La imagen y su doble | The image and its double

Nicolás Franco does not usually capture the photographic images we see in his works. His procedure is rather to process and reuse visual objects and printed material, driven by some archivist’s obsession whose purpose is not obvious. A number of his projects between 2005 and 2015 involved reproducing photographs and transferring images from one medium to another. These images could be considered in some sense documentary, either because they actually came from archival sources or because they were tracked down in books, films or periodicals where they once served some practical or artistic purpose, rarefied now by the procedures used to restore them. This visual material usually makes some oblique allusion to recognizable cultural, economic, geopolitical and technical processes that marked the course of the twentieth century.

 

Film Still. HD video, BW, stereo, 27 minutes. Presented in Santiago in 2015 at Galería Macchina and the Video and Media Arts Biennial, National Museum of Fine Arts.
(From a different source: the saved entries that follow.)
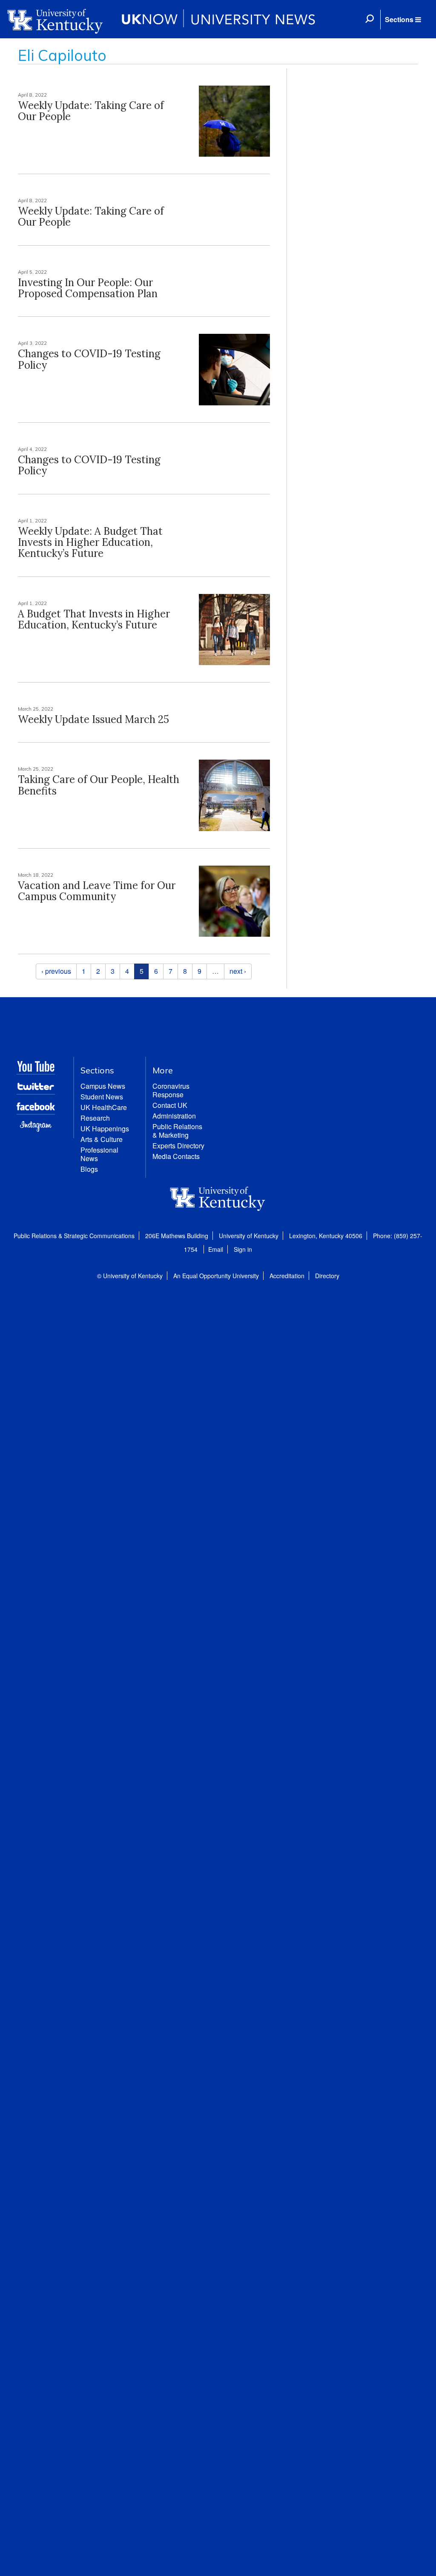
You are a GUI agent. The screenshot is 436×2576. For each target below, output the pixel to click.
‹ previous (56, 971)
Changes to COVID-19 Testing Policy (89, 359)
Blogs (89, 1169)
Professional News (99, 1154)
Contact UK (169, 1105)
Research (95, 1118)
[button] (402, 19)
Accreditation (287, 1275)
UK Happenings (104, 1128)
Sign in (243, 1249)
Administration (174, 1116)
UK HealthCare (103, 1107)
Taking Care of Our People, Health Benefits (98, 785)
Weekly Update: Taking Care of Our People (91, 111)
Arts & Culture (101, 1139)
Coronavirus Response (170, 1090)
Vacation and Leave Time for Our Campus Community (96, 891)
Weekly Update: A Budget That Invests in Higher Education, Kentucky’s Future (90, 542)
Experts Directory (178, 1145)
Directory (327, 1275)
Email (215, 1249)
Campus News (102, 1086)
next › (237, 971)
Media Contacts (176, 1156)
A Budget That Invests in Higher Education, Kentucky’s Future (94, 619)
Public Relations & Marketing (177, 1131)
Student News (101, 1097)
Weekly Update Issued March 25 (93, 719)
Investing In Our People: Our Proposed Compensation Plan (88, 288)
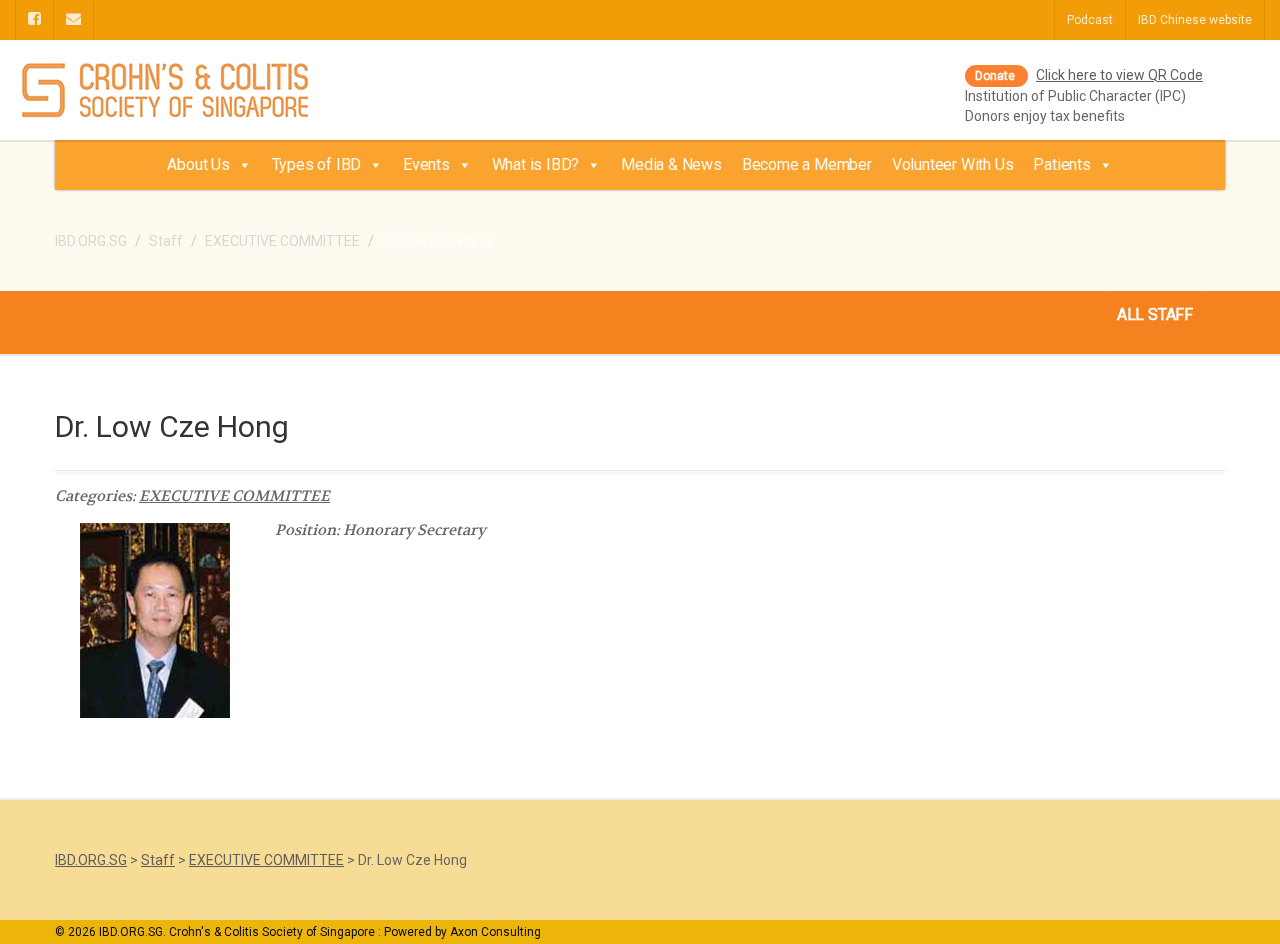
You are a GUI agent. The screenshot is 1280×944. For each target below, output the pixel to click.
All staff (1155, 314)
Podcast (1090, 20)
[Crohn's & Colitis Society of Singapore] (213, 91)
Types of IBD (317, 164)
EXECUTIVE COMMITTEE (234, 496)
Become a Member (807, 164)
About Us (198, 164)
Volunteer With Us (953, 164)
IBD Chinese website (1195, 20)
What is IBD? (536, 164)
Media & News (671, 164)
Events (426, 164)
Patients (1061, 164)
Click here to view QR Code (1119, 75)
In The Image and Its Double,[1] Franco uses a twin audiovisual projection to set off some sequences from Buñuel’s documentary against other images in which similar but not identical compositions work like formal rhymes. These come from the great archive now constituted by new public media such as YouTube, Vimeo and Shutterstock, which provide a platform for audiovisual material largely produced by anonymous amateurs. The unintentional visual “replicas” of Buñuel’s film thus tracked down and edited by the artist include images produced in Nepal, Papua New Guinea, Mexico, Ecuador, Chile, the United States, Spain, Lebanon, Kenya and Nigeria. By thus conflating images, Franco’s installation progressively depicts the boundaries and byways of a succession of wretched Hurdes whose limits are, in this case, those of an Internet-connected world. A universe of documentary forms of the most varied provenance and authorial quality thus recompose the storyboard of Buñuel’s Land without Bread and project it on to a ubiquitous present. Punctuating the double images like refrains are stills of a mountainous region (Extremadura is mountainous) and slow-motion pictures of a cockerel’s flapping wings which, in their solid 4K red-filtered clarity, show up the aged and worn cinematographic and home-recorded visual material they contrast with. The deterioration of the image, brought into relief by the high definition that interrupts the flow from time to time, introduces into the piece a meditation on the increasing deployment of technology that modulates, transforms and reorganizes the visual experience—an evocation of the technical history of the image that is crucial when images of history are considered.